Musiques de Johann Sebastian Bach, Alexandre Borodine, Igor Stravinski – chorégraphies de Benjamin Millepied, Jobel Médina, Idio Chichava / Compagnie Converge +, L.A. Dance Project –  Orgue, Olivier Latry et Shin-Young Lee – à la Philharmonie de Paris/Grande Salle Pierre Boulez.

© Ondine Bertrand

L’orgue est à l’honneur dans cette grande salle Pierre Boulez de la Philharmonie de Paris et résonne en majesté sous les doigts de deux musiciens : Olivier Latry, organiste titulaire de Notre-Dame de Paris à l’âge de vingt-trois ans et organiste émérite de l’Orchestre national de Montréal, invité des plus grands orchestres et qui se produit dans les salles les plus prestigieuses du monde ;  Shin-Young Lee, née en Corée du Sud dans une famille de musiciens, qui commence le piano dès son plus jeune âge, puis l’orgue, et qui se  produit dans les lieux les plus prestigieux. Ils jouent Stravinski à quatre mains dans la seconde partie du spectacle.

© Ondine Bertrand

Deux musiciens, trois pièces/trois chorégraphes et les danseurs des compagnies L.A. Dance Project de Benjamin Millepied et Converge + de Idio Chichava, tous remarquables, qui conversent avec la noblesse de cet instrument à vent. On est dans la danse à l’état pur, virtuosité au rendez-vous pour ce Plenum/Anima autour du souffle – celui de l’instrument et celui des danseurs – de l’âme et de la psyché, autant dire de la vie.

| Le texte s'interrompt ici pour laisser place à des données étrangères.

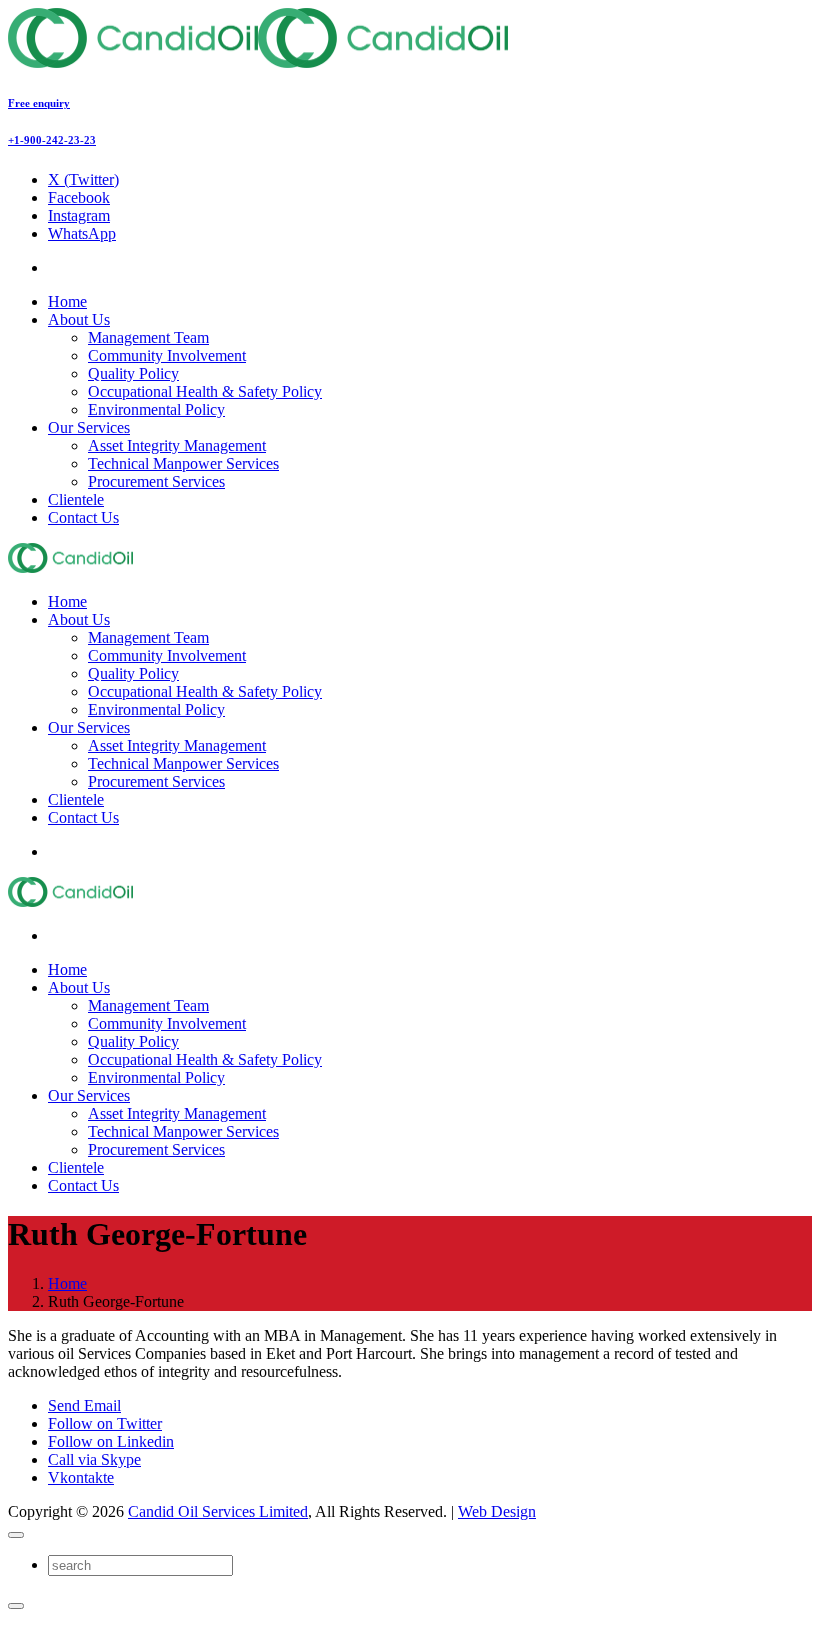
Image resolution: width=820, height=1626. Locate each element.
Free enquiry (39, 103)
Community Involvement (167, 355)
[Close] (16, 1535)
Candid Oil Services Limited (218, 1511)
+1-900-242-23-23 (52, 140)
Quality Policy (133, 373)
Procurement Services (156, 481)
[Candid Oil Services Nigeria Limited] (258, 62)
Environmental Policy (156, 409)
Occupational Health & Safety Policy (205, 391)
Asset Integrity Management (177, 445)
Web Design (497, 1511)
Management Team (148, 337)
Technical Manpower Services (183, 463)
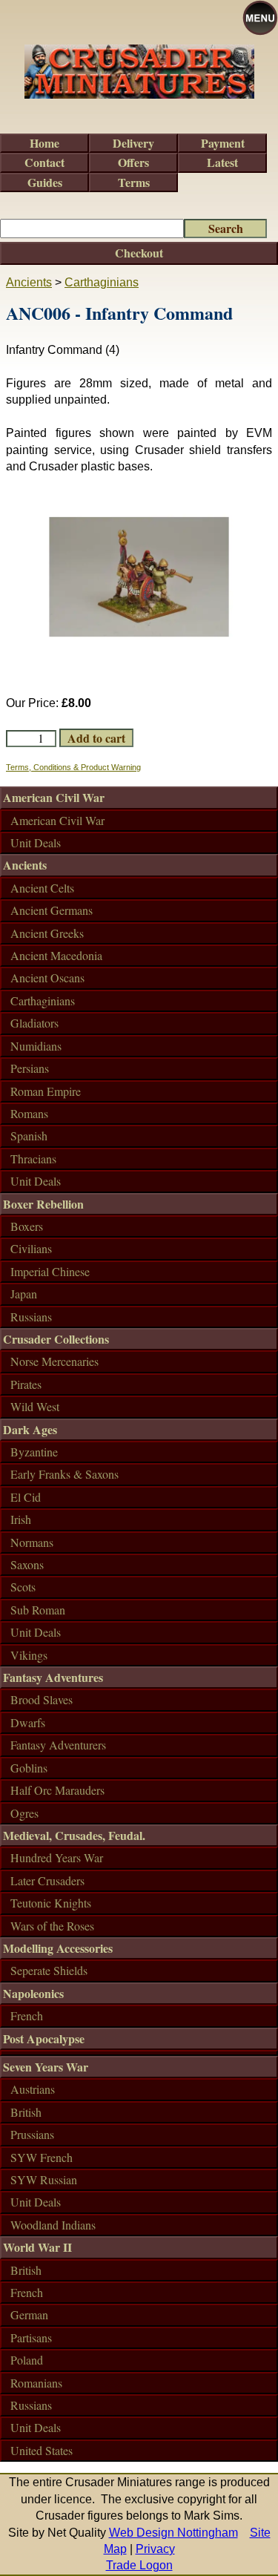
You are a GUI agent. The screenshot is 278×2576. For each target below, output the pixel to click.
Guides (44, 182)
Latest (222, 162)
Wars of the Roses (52, 1925)
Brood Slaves (41, 1699)
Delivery (133, 142)
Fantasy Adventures (53, 1677)
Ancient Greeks (47, 933)
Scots (23, 1586)
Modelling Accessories (58, 1947)
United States (41, 2450)
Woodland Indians (53, 2224)
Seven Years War (45, 2066)
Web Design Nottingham (173, 2532)
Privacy (155, 2549)
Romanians (36, 2383)
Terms (134, 182)
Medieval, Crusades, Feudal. (74, 1835)
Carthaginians (101, 282)
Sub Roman (37, 1609)
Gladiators (34, 1023)
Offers (133, 162)
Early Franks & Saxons (64, 1474)
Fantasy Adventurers (58, 1744)
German (29, 2314)
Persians (29, 1068)
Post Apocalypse (44, 2038)
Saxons (27, 1564)
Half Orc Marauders (57, 1790)
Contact (44, 162)
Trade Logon (139, 2565)
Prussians (32, 2134)
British (26, 2112)
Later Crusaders (47, 1880)
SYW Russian (43, 2179)
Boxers (26, 1226)
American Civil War (54, 797)
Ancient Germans (51, 910)
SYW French (41, 2157)
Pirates (26, 1384)
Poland (26, 2360)
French (26, 2015)
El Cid (25, 1497)
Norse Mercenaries (54, 1361)
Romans (29, 1113)
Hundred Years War (56, 1857)
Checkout (139, 252)
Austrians (32, 2089)
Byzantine (34, 1451)
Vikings (28, 1655)
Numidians (36, 1046)
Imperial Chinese (50, 1271)
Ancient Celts (42, 888)
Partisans (31, 2337)
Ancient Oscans (47, 977)
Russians (31, 1316)
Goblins (28, 1767)
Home (44, 142)
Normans (31, 1542)
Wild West (34, 1406)
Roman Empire (45, 1091)
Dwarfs (27, 1722)
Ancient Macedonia (56, 955)
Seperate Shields (48, 1970)
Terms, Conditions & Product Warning (73, 767)
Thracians (33, 1158)
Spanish (28, 1135)
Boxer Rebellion (43, 1203)
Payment (223, 142)
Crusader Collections (56, 1338)
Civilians (31, 1248)
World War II (37, 2246)
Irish (20, 1519)
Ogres (24, 1813)
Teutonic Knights (50, 1902)
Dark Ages (30, 1429)
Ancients (29, 282)
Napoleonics (33, 1993)
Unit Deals (35, 842)
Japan (23, 1293)
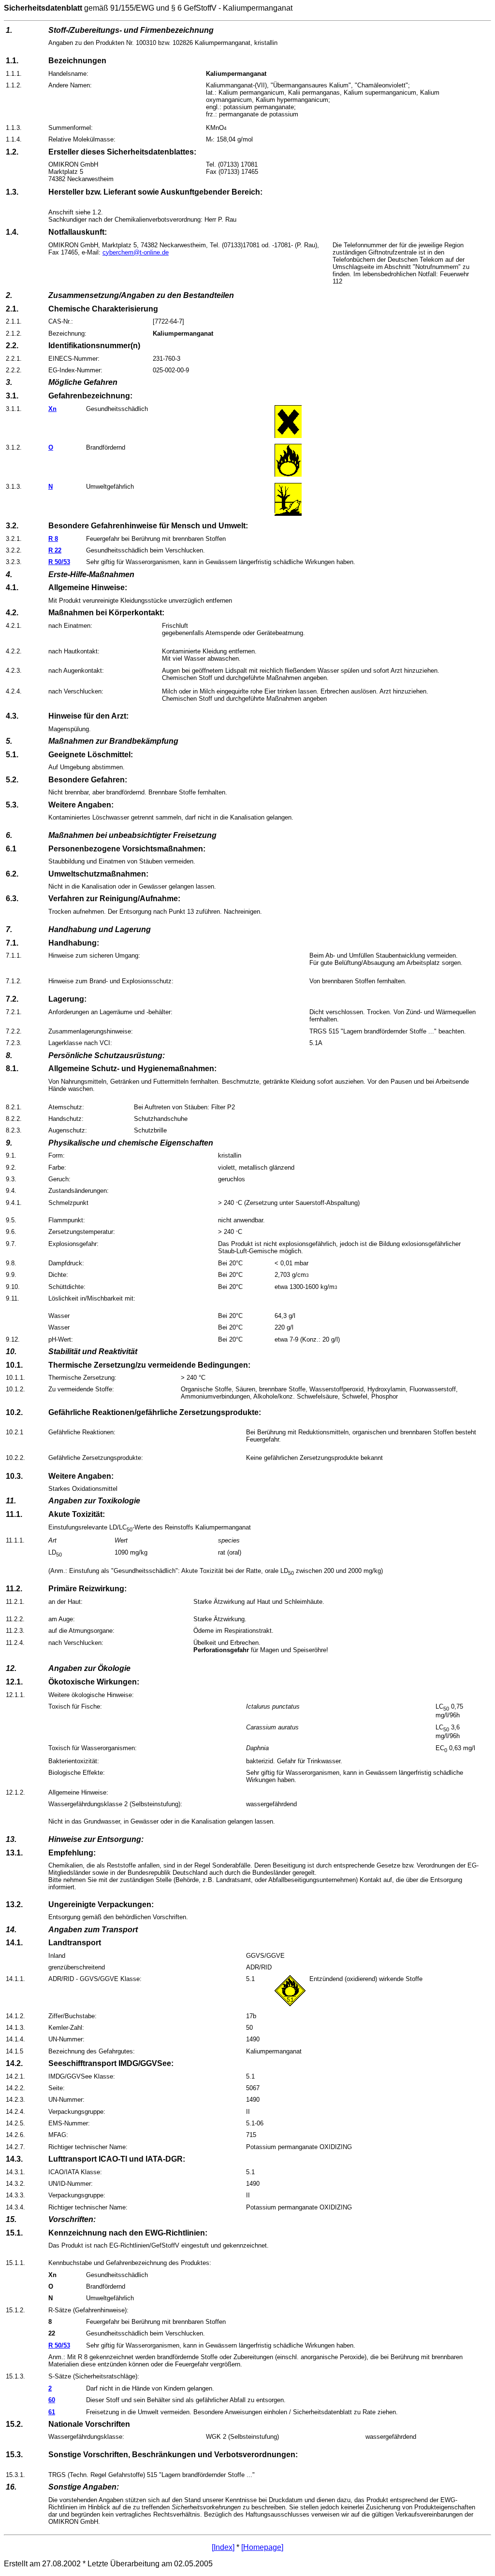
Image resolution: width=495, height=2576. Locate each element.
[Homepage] (262, 2547)
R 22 (54, 550)
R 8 (53, 538)
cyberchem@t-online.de (135, 252)
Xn (52, 408)
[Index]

La première partie se compose de deux chorégraphies relativement courtes. La première, sur la Passacaille et fugue BWV 582 de Johann Sebastian Bach (1685-1750) – seule pièce du programme écrite pour orgue, les deux autres étant des transcriptions – sur une chorégraphie de Benjamin Millepied. Huit danseurs pour sept motifs musicaux et trois variations au centre de néons délimitant l’espace de la danse (Masha Tsimring, lumières).  Inspirée de la vie du Christ, l’oeuvre date du début du XVIIIème, moment où le jeune JS. Bach reçoit l‘enseignement d’un grand organiste de l’époque, Dietrich Buxtehude installé à Lübeck, ville active sur le plan musical et qui composait autant pour le public local que pour les liturgies. Le mot Passacaille a pour source espagnole les mots pasar/marcher et calle/rue, même si cette forme musicale est d’abord apparue en Italie au XVIIème siècle. Elle est née comme danse populaire et était jouée par des musiciens ambulants, avant que la noblesse ne l’accapare. Dans une esthétique globalement néo-classique où dialoguent d’autres styles de danses et signes gestuels, les danseurs se glissent dans un mouvement lent, plein de douceur au son de la basse sur laquelle s’appuie toute passacaille. Vêtus de longues robes ou tuniques comme pour une liturgie profane, vêtements fluides jouant du noir et du blanc (costumes d’Alessandro Sartori, pour Ermenegildo Couture) ils inventent toutes sortent de marches, courses, rencontres, travail au sol ou dans les airs dans différentes configurations et géométries, avec suspension parfois des mouvements sur la musique qui inlassablement se poursuit.

© Ondine Bertrand

La seconde pièce de cette première partie est signée du chorégraphe Jobel Médina, qui a collaboré au spectacle de Benjamin Millepied présenté l’automne dernier, Grace-Jeff Buckley Dance. en hommage au musicien très tôt disparu. Six danseurs interprètent les Danses Polovtsiennes, d’Alexandre Borodine (1833-1887), à l’origine un ensemble accompagné d’un chœur, dans le deuxième acte de l’opéra Le Prince Igor, œuvre inachevée. Michel Fokine en avait créé la chorégraphie pour les Ballets Russes, au Théâtre du Châtelet, à Paris, en 1909. Pour Plenum/Anima, Shin-Young Lee prend place devant le majestueux orgue aux quatre claviers et nombreuses pédales, côté cour du plateau là d’où je suis située, elle a la charge d’interpréter la vaste palette des cinq danses populaires, les Polovtsiennes dans un corps à corps absolu avec l’instrument, troublant pour le spectateur. Les danseurs du L.A. Dance Project en donnent les variations, entre solos, duos, marches dans la ville, étirements et rencontres urbaines, on a un peu de mal à trouver le cœur du sujet, on se laisse porter. Philippin d’origine, Jobel Médina vit et travaille à Los Angeles et croise différentes disciplines comme la danse, la performance, l’art contemporain, la photographie et le cinéma.

© Ondine Bertrand

Après l’entracte, interprété à quatre mains par les deux organistes – Olivier Latry et Shin-Young Lee, mari et femme à la ville – le Sacre du Printemps, tableau de la Russie païenne en deux parties composé par Igor Stravinski (1882-1971) ouvre son chant poétique à la compagnie Converge + de Idio Chichava travaillant entre la France et le Mozambique, certains de ses danseurs se mêlant aux danseurs du L.A. Dance Project. Nous avions vu de lui en 2024, Vagabundus présenté à l’Atelier de Paris et en avions rendu compte dans notre article du 9 juin 2024.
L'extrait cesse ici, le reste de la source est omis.